▸ **What to work on**:
**1)** Which dates does the blog post mention? List each one.
**2)** In the blog post, what did the note tell Leah and Anna to check each morning?
**3)** Quote the blog post word for word, starting with "The note continued" and going on through "later that week.".

----- Source extract -----

December 19, 2011 by Leah Stirewalt 7 Comments

Several days ago, God began blessing my daughter and me through a most unexpected, yet very generous & simply unbelievable, way.

Last Wednesday, December 14, we were greeted with a beautiful basket containing candy, ornaments, and other amazing goodies and a card that contained the following excerpt…

“Dear Leah and Anna,
This is the beginning of your 12 Days of Christmas! Consider all these gifts, as they have come from the lavish love of Jesus. You both are in His thoughts continuously and also in the thoughts and prayers of many of the saints. You are both loved beyond measure. I know that this Christmas will be remembered as the 1st one without Chris…but also remember it as the Christmas season that prayers, grace and gifts were lavished on you both!”

The note continued to say that we should check our porch each morning from now through December 25!

Blog friends, I’m struggling to even type this post, because the tears are literally pouring out of my eyes right now. The very Sunday before all this began, I asked the ladies in the Sunday School class I teach to share their most memorable Christmas gift ever received (aside from Christ’s gift of salvation). Little did I realize that my most memorable gift was coming later that week.

----- Stored rows -----

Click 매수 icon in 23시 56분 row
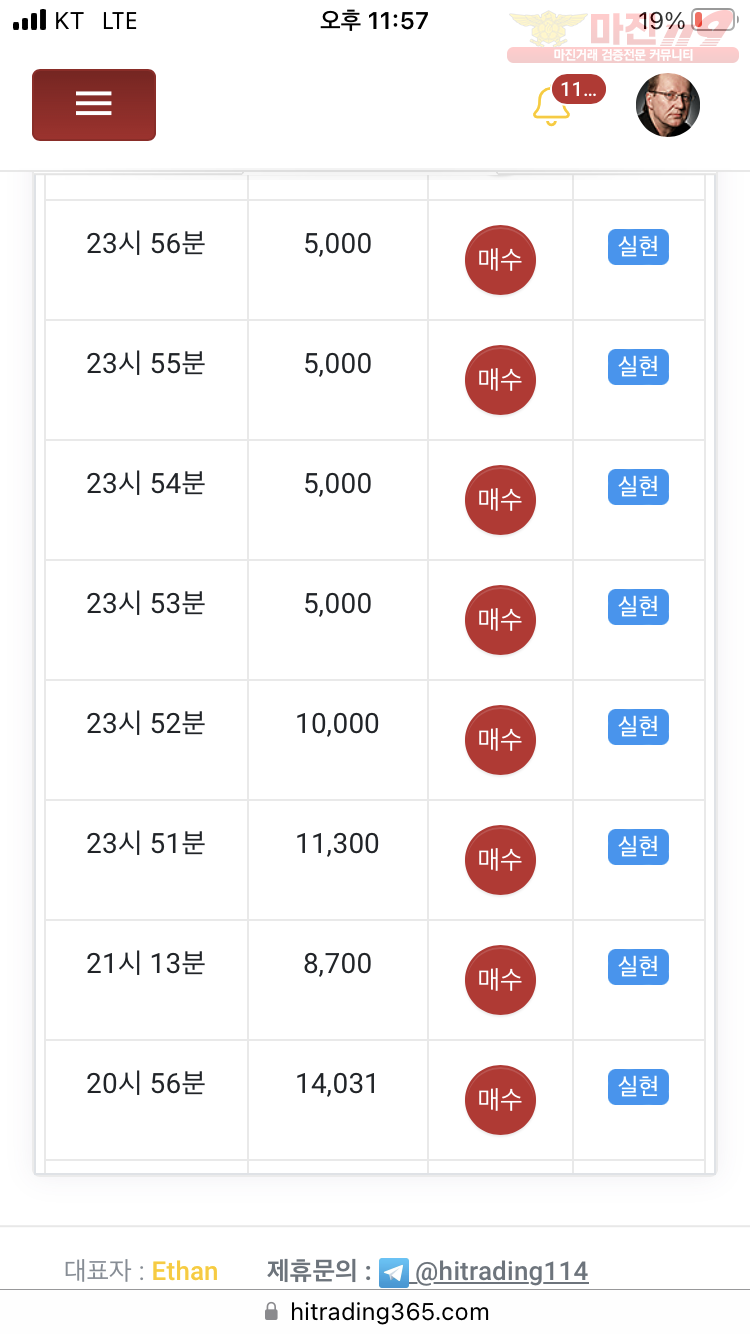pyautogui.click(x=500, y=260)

-----
----- Stored rows -----

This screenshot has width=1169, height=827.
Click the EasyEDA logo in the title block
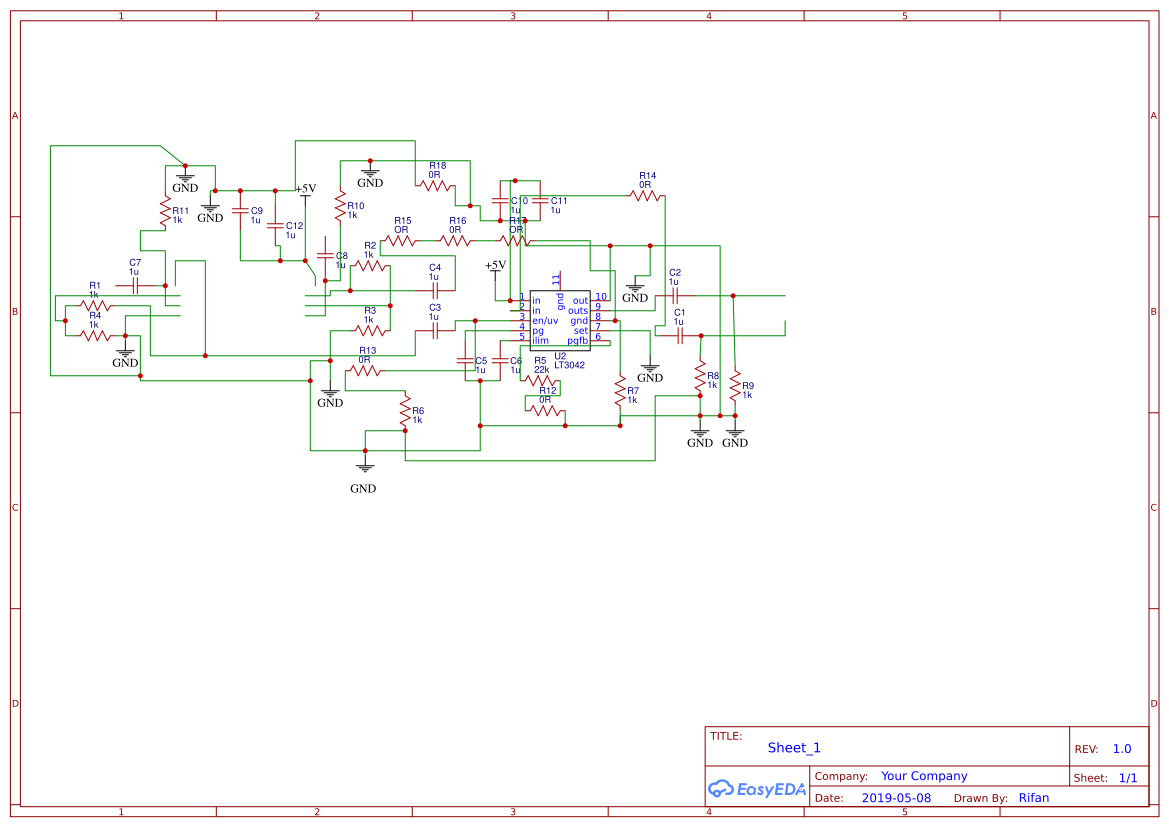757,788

-----
----- Stored rows -----

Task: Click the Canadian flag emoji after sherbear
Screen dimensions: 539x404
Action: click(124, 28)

-----

▸ **Responses**:
**1)** December 19, 2011; December 14; December 25

**2)** Their porch, each morning through December 25.

**3)**
The note continued to say that we should check our porch each morning from now through December 25!

Blog friends, I’m struggling to even type this post, because the tears are literally pouring out of my eyes right now. The very Sunday before all this began, I asked the ladies in the Sunday School class I teach to share their most memorable Christmas gift ever received (aside from Christ’s gift of salvation). Little did I realize that my most memorable gift was coming later that week.